MONTREAL, QC — Canadian carriers emerged from a severe winter and work in challenging business conditions caused by a weak economy, but there are encouraging signs of firmer pricing in LTL and Truckload segments, too, according to TransForce, Canada’s largest carrier.

“TransForce’s first-quarter results were affected by more severe winter weather this year compared to last. This factor and persistent softness in certain key sectors of the North American economy explain most of the EBIT decline in the Package and Courier and Less-than-Truckload segments, which overshadowed another solid performance from our Waste Management operations,” said Alain Bédard, TransForce’s president and CEO.

Despite the challenging business environment this past winter, the company’s overall revenue was up $20.8 million, or 2.8 percent, to $770.5 million. The increase is mainly because of the company’s acquisition of Clark Transport at the beginning of January, which brought in $44.1 million in revenues.
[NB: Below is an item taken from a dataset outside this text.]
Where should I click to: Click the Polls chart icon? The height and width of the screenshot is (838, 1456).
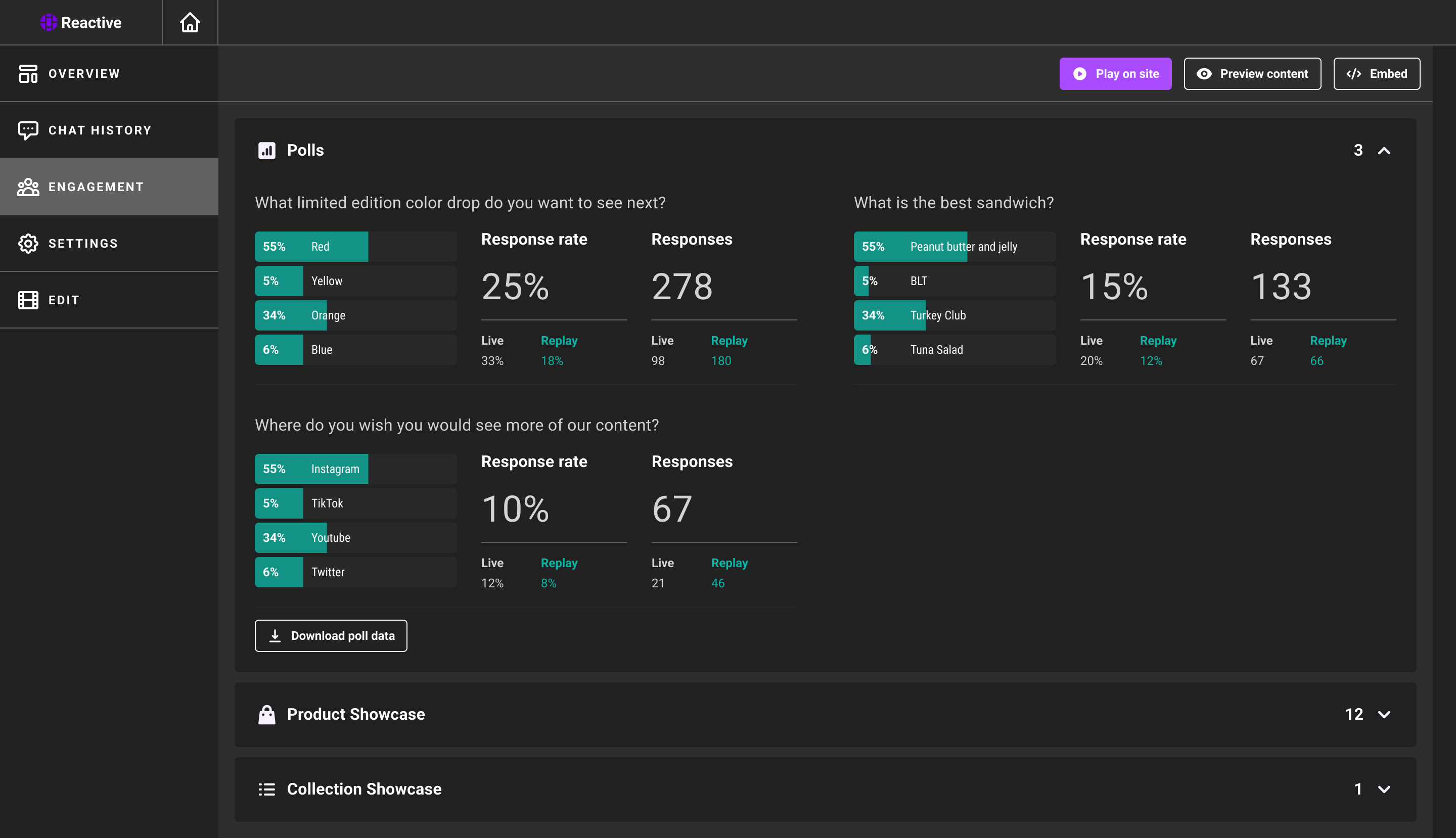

Excluding acquisitions, revenue declined due to lower volume and a planned reduction in rig moving activities across North America. These factors were partially offset by the effect of the U.S. currency appreciation on U.S.-dollar denominated sales, mainly in the P&C sector.

“Notwithstanding challenging market conditions, we continued to further optimize asset utilization and operating efficiency. This ongoing focus, and proceeds from the disposition of assets from rig moving operations that were previously shut down, produced a solid free cash flow of more than $35 million that was mainly used to repurchase our shares,” Bédard said.

TransForce’s take-home profit for the period ending March 31 was $5.9 million, or $0.06 per share, compared to $18.9 million, or $0.20 per share, the same time last year.

After adjusting for one-time items such as currency changes, the company earned $19.9 million or 20 cents per share, versus $24.4 million or 26 cents per share, the same time last year.

The company had a free cash flow of $35.1 million, up from $20.5 million last year. The increase is mainly due to the sale of assets amounting to $32.8 million and to a reduction in income tax paid during the first quarter of 2014, compared with last year. TransForce used the extra money to repurchase $25.9 million in common shares during the quarter.

“Still, we must continue to adapt supply to demand by optimizing our asset base. In this regard, we closed four additional rig moving terminals in the U.S. and put these assets up for sale. Going forward, we will also focus on unlocking synergies from the Clarke and Vitran acquisitions, while maximizing return on assets in all segments. Achieving optimal efficiency will further drive cash flow generation, which we will use to reimburse long-term debt, repurchase shares and carry out our disciplined acquisition strategy,” Bédard said.